■ Assigned task:
With the images omitted, return all of the entries exactly as they stand.

BEGIN Entries provided

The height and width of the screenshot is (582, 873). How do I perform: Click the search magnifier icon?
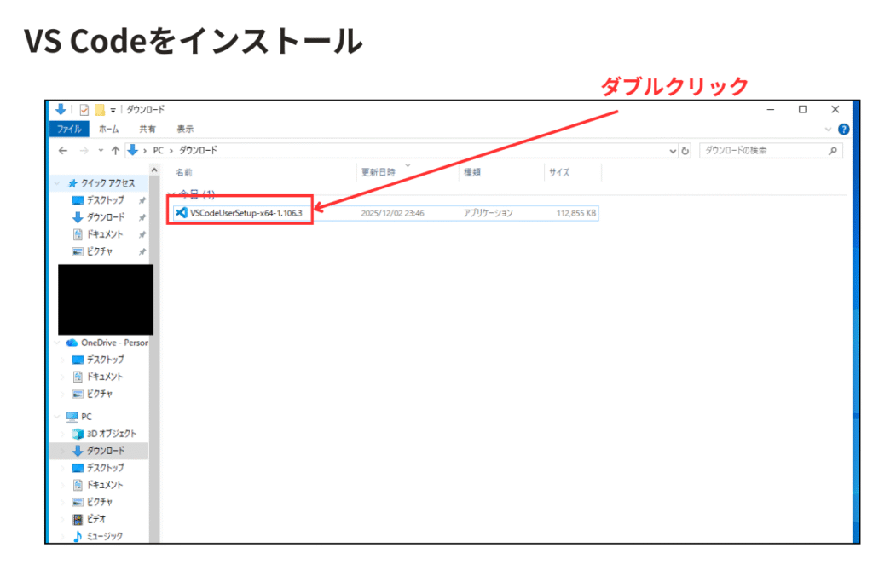[833, 151]
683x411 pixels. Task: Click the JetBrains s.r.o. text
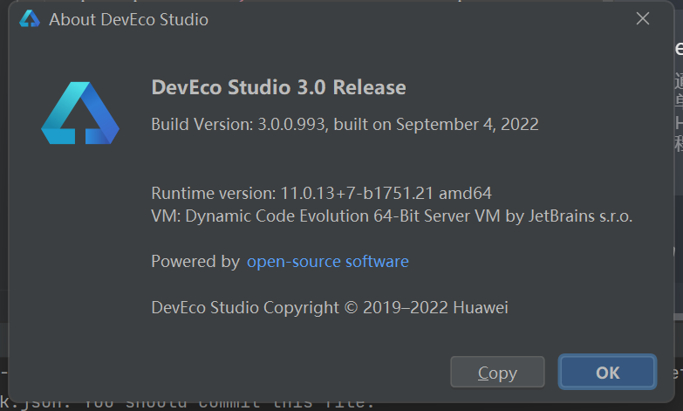[x=580, y=216]
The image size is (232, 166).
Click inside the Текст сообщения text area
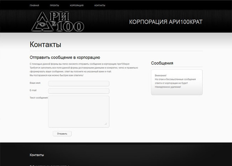[x=78, y=111]
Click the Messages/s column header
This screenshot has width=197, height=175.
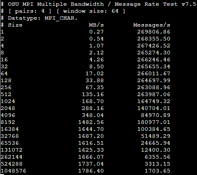[152, 25]
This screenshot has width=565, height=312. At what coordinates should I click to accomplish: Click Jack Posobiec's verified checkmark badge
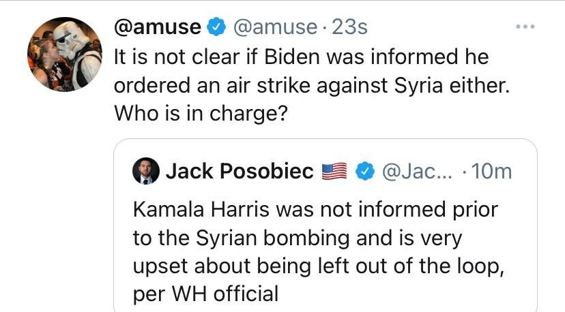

END Entries provided

■ Written answer:
The height and width of the screenshot is (582, 873). How do I perform: Click the search magnifier icon?
[833, 151]
683x411 pixels. Task: Click the JetBrains s.r.o. text
[x=580, y=216]
The image size is (232, 166).
Click inside the Текст сообщения text area
[x=78, y=111]
Click the Messages/s column header
This screenshot has width=197, height=175.
[152, 25]
This screenshot has width=565, height=312. At what coordinates should I click to accomplish: Click Jack Posobiec's verified checkmark badge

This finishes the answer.